→ **Exercise goal**
Copy each line of the entries that includes the word "Given".

→ **Entries shown**
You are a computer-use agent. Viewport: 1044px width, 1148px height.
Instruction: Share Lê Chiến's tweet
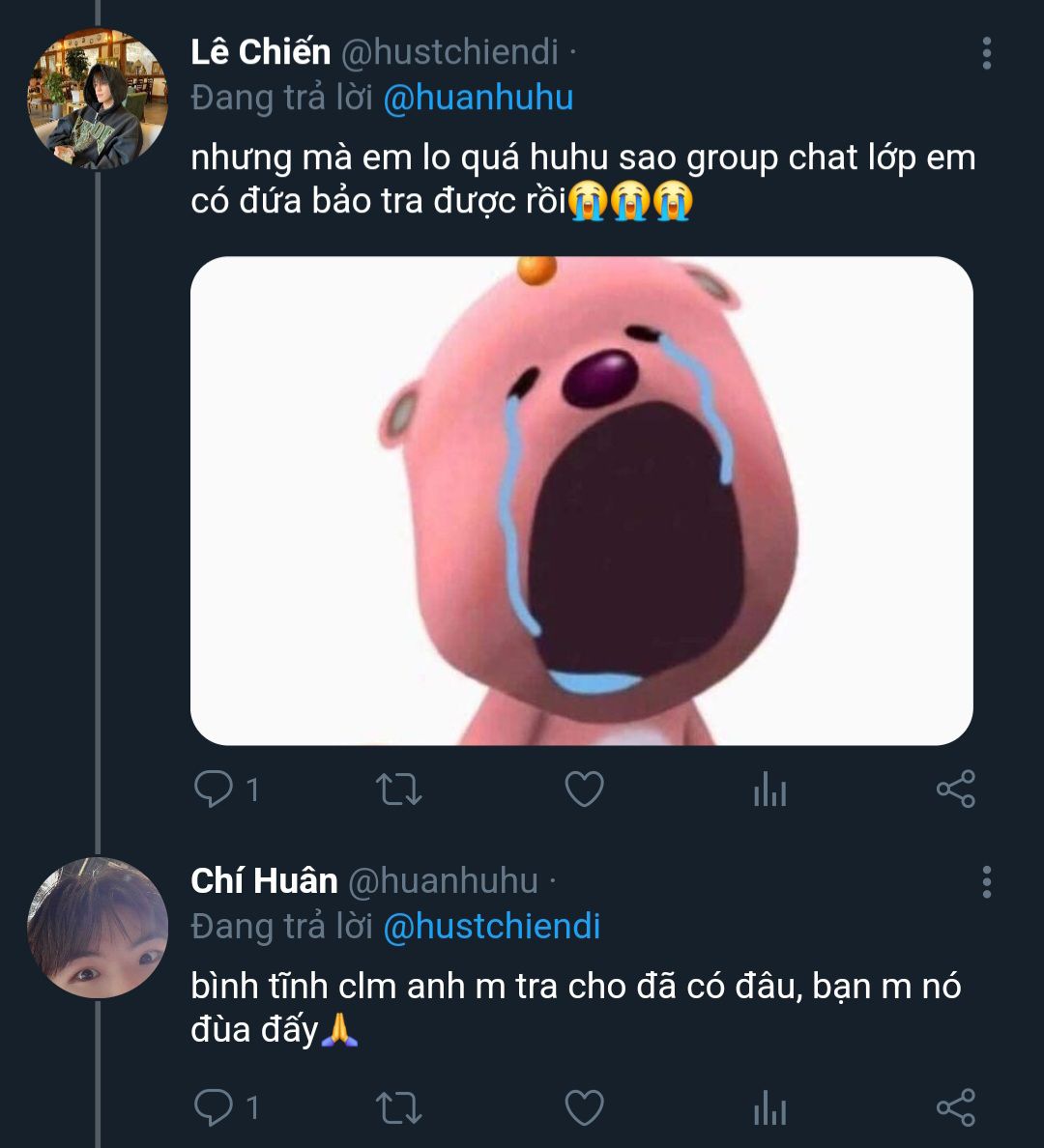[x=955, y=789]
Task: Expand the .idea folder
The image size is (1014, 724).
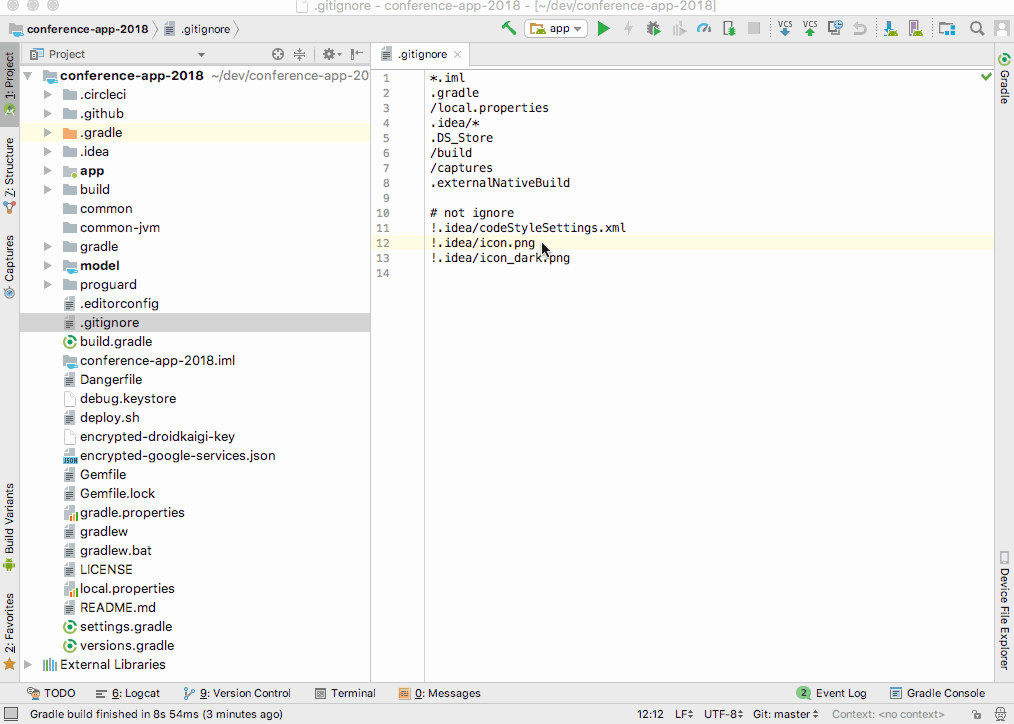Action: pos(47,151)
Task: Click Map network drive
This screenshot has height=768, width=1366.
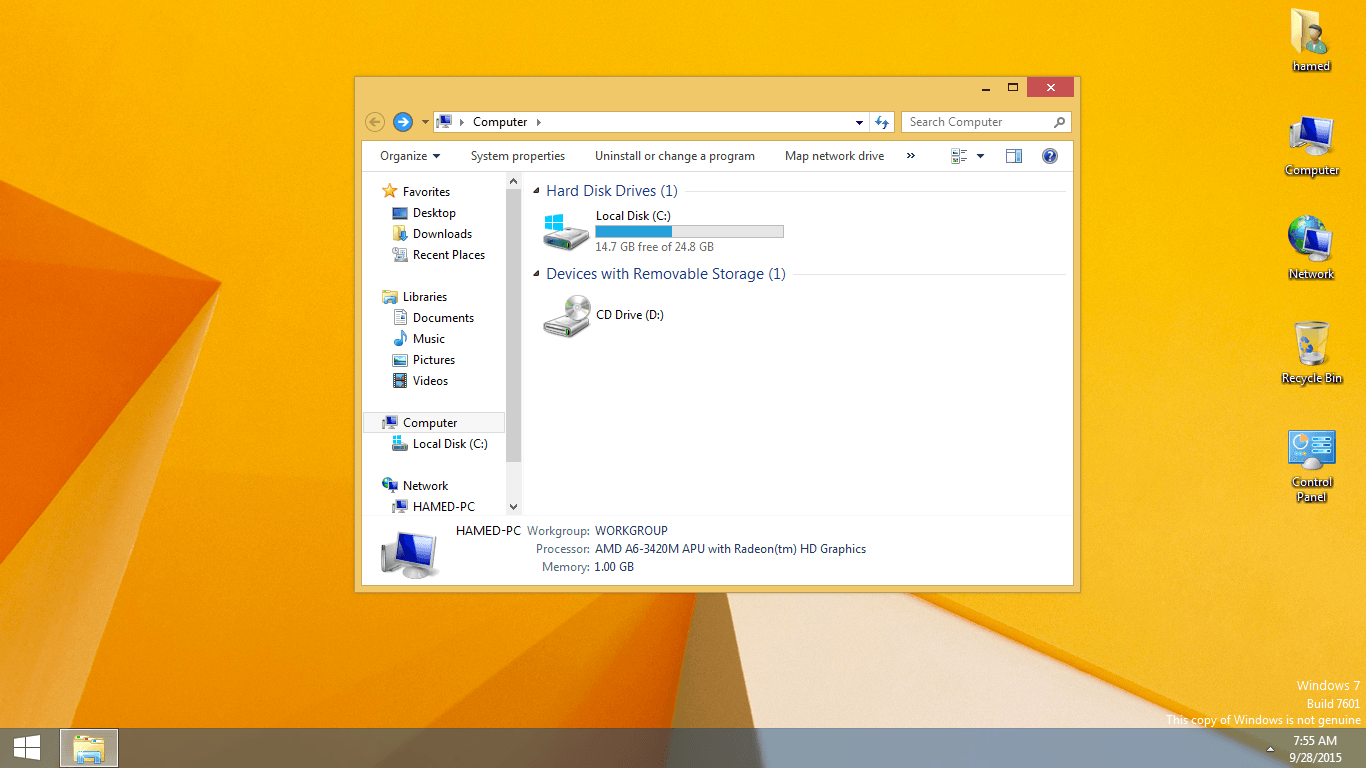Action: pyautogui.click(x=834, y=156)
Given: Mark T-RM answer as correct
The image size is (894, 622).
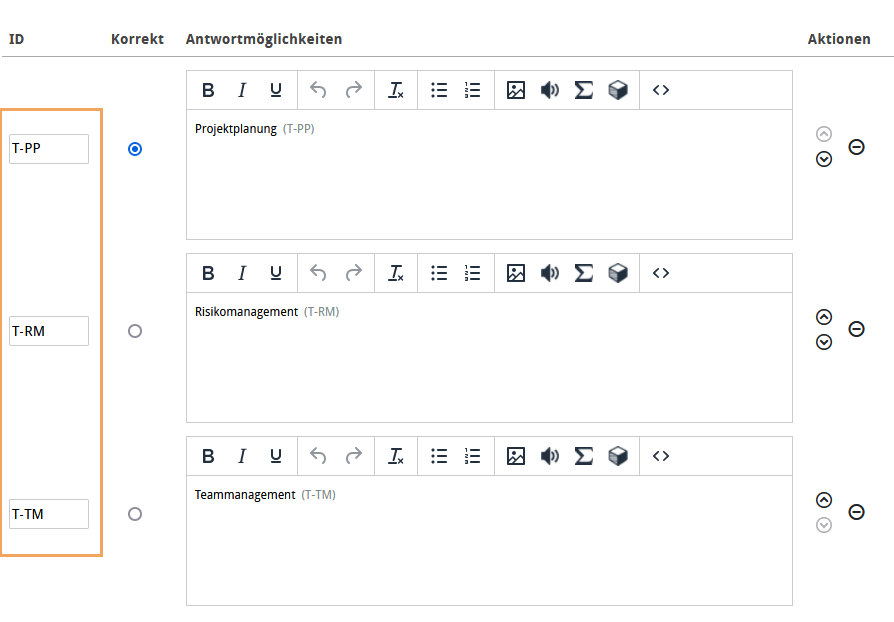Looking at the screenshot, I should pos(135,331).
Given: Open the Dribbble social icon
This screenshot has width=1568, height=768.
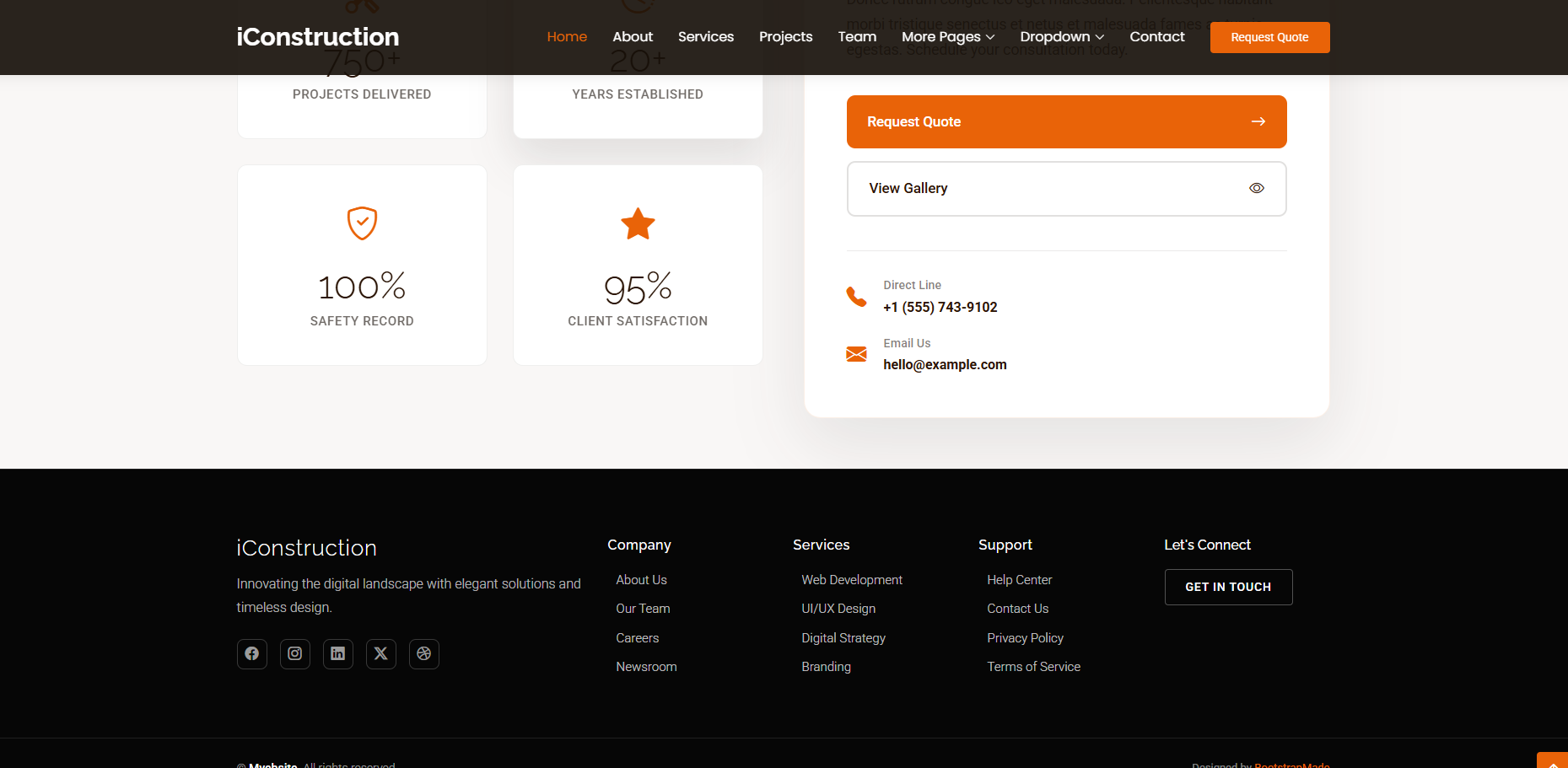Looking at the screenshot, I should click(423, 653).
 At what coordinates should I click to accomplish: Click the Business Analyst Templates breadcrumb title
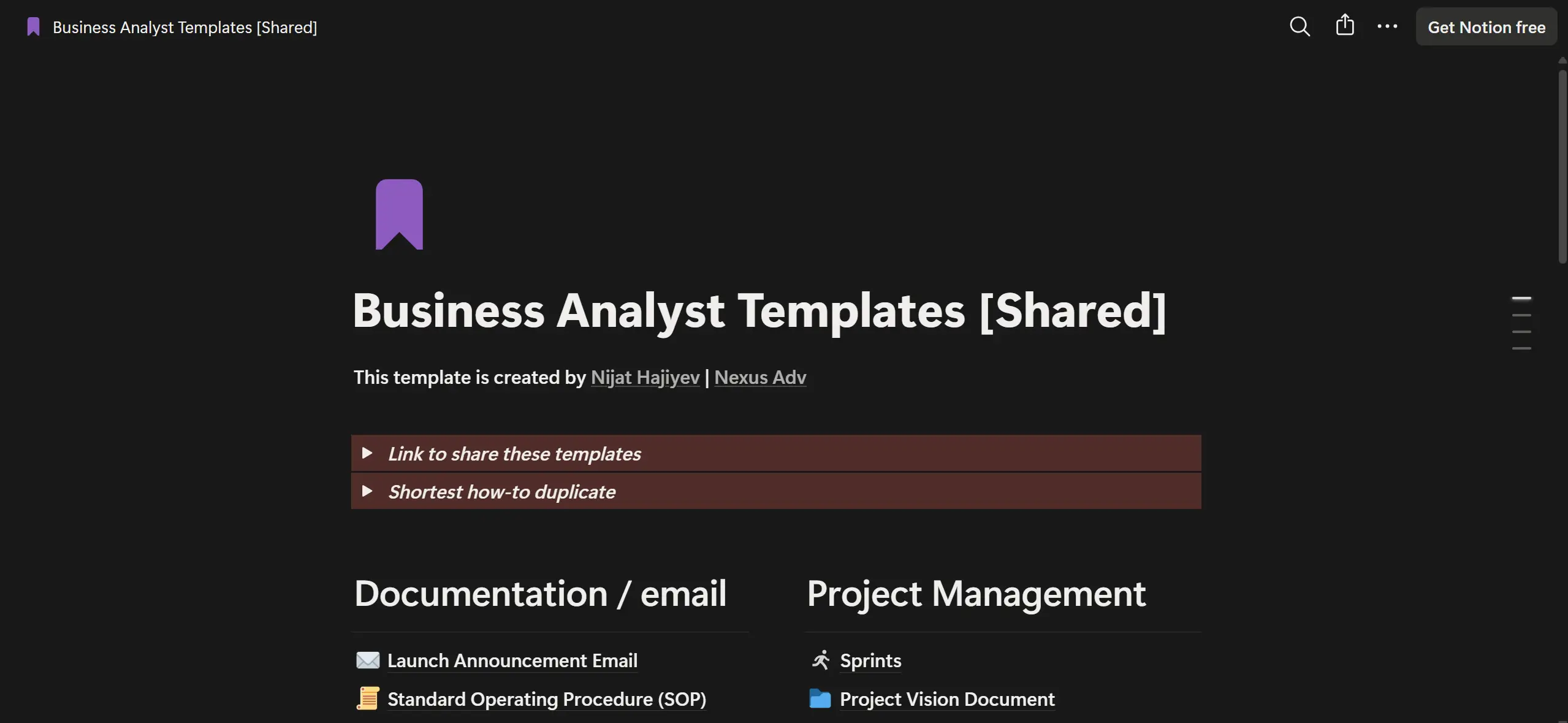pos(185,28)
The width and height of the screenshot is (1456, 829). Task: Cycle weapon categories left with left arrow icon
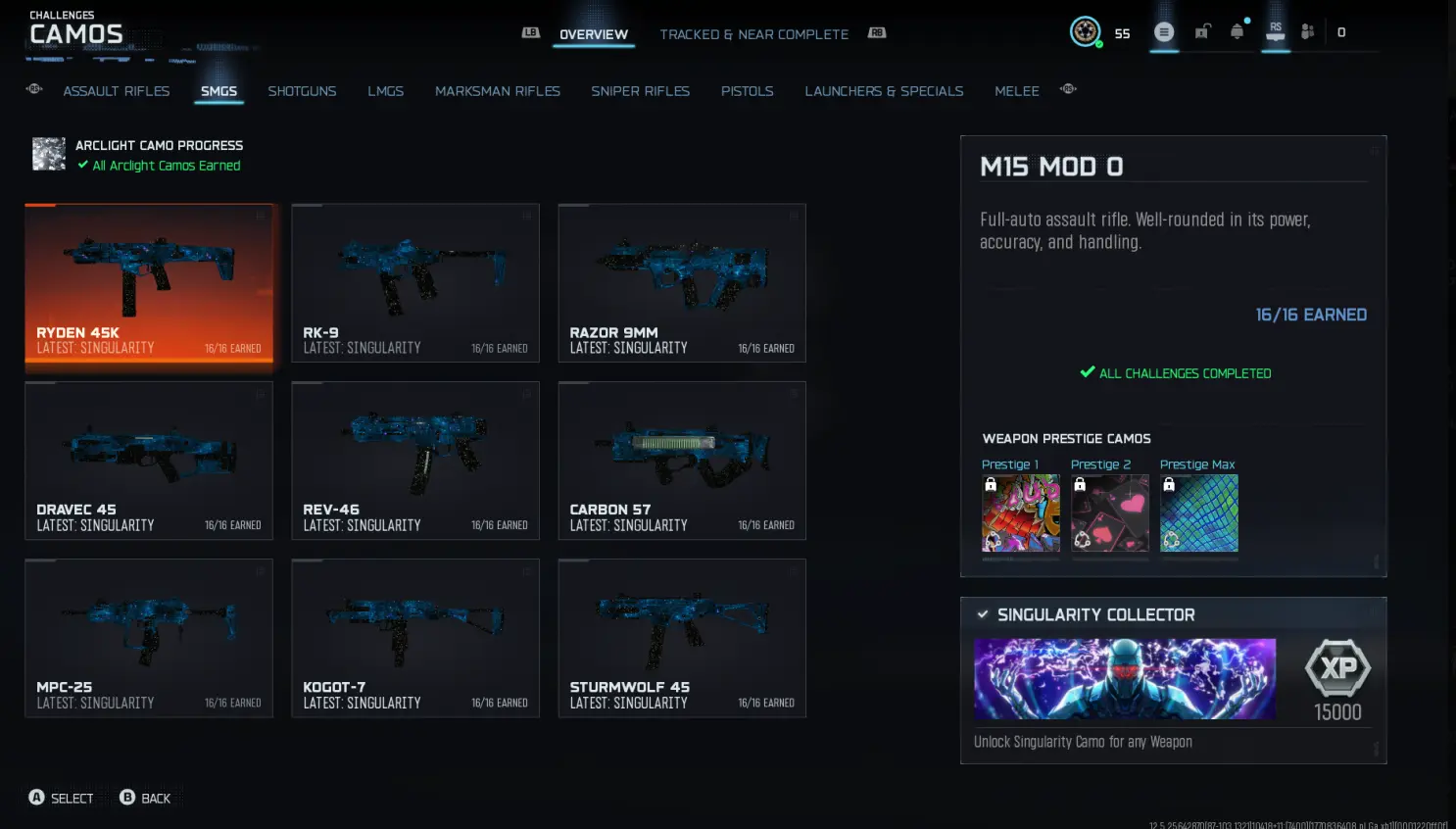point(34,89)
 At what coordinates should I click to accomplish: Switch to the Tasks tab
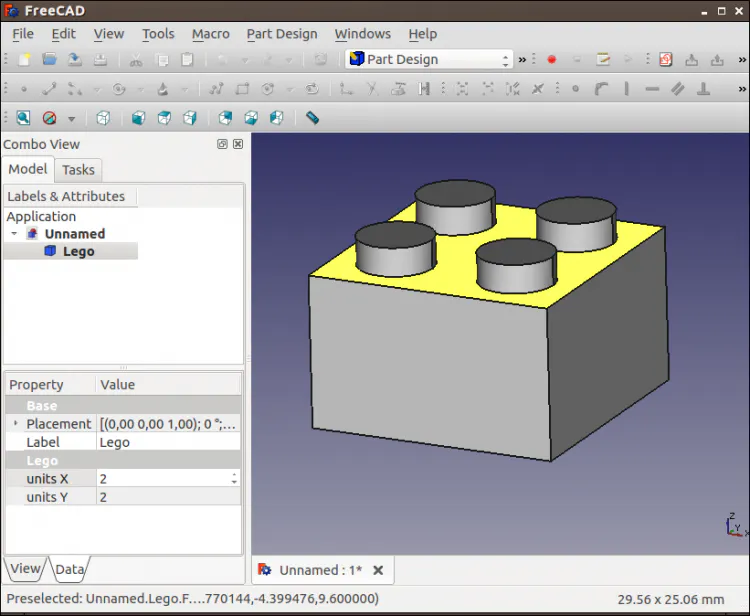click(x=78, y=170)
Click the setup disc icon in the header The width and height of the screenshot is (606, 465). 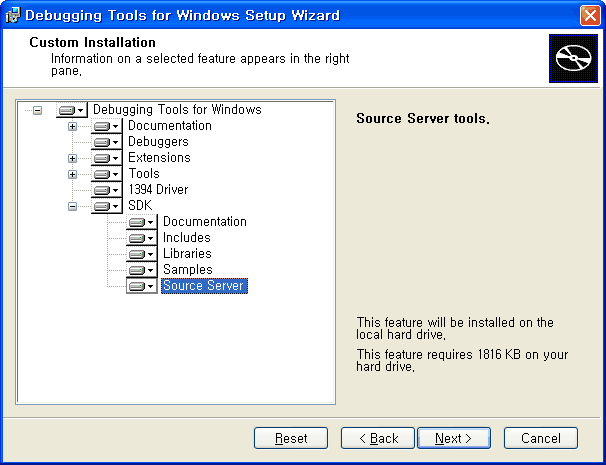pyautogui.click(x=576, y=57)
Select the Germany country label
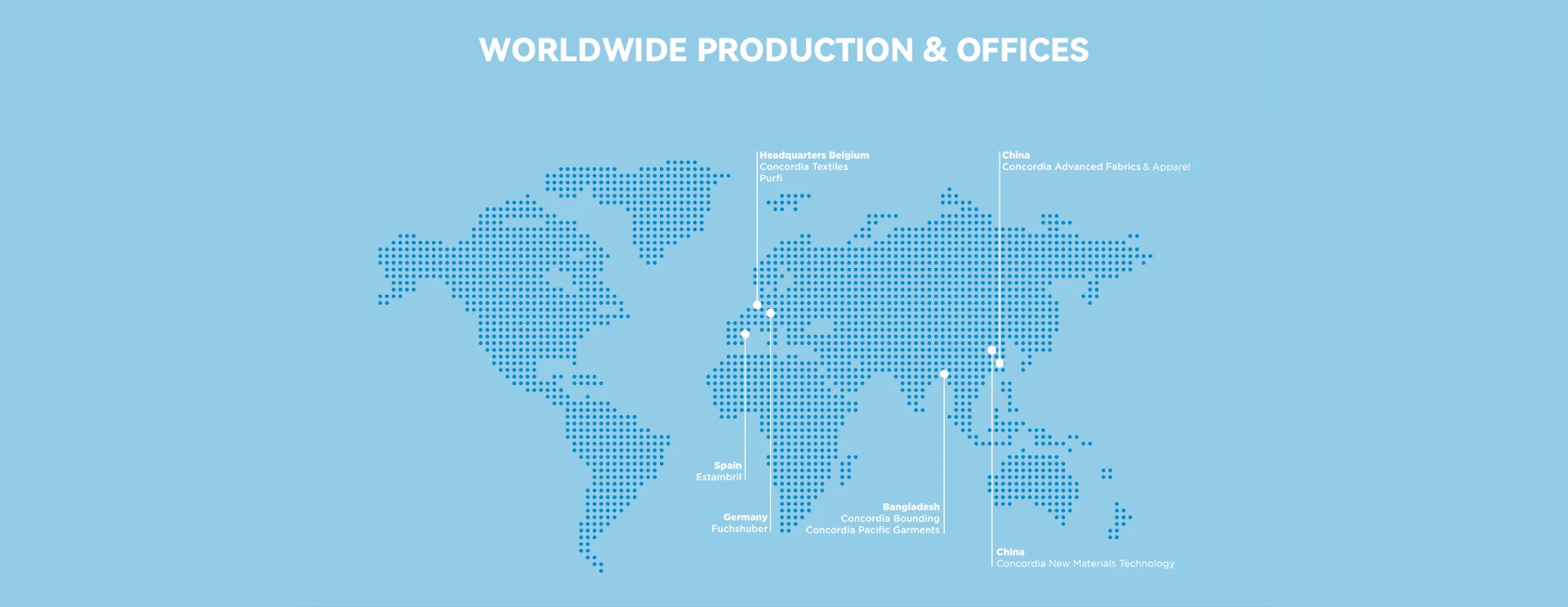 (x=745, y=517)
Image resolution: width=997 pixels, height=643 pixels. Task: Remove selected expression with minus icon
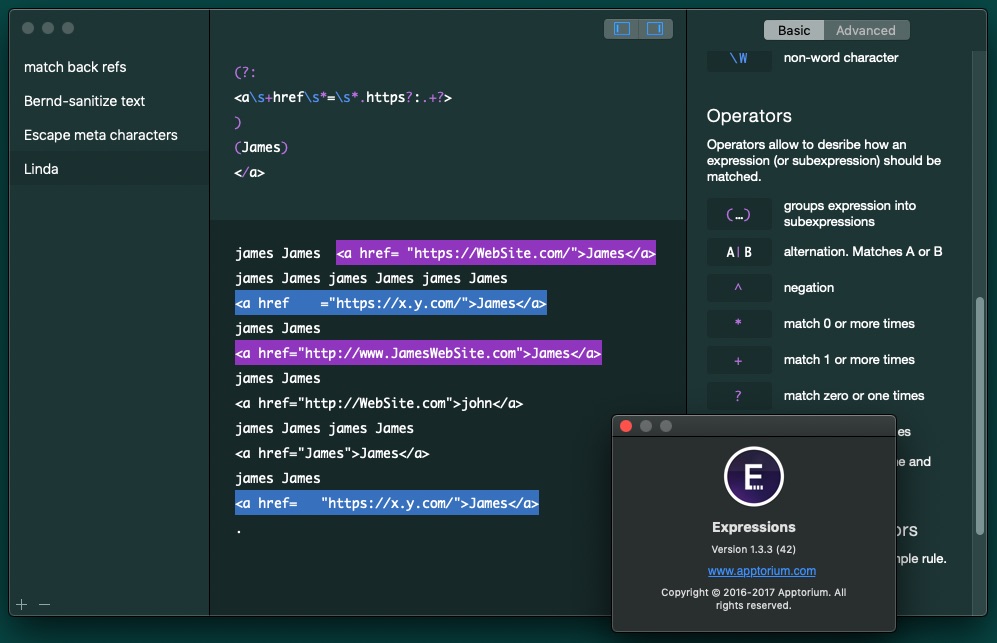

→ **Answer to this exercise**
Given: Mark T-RM answer as correct
Given: Open the Dribbble social icon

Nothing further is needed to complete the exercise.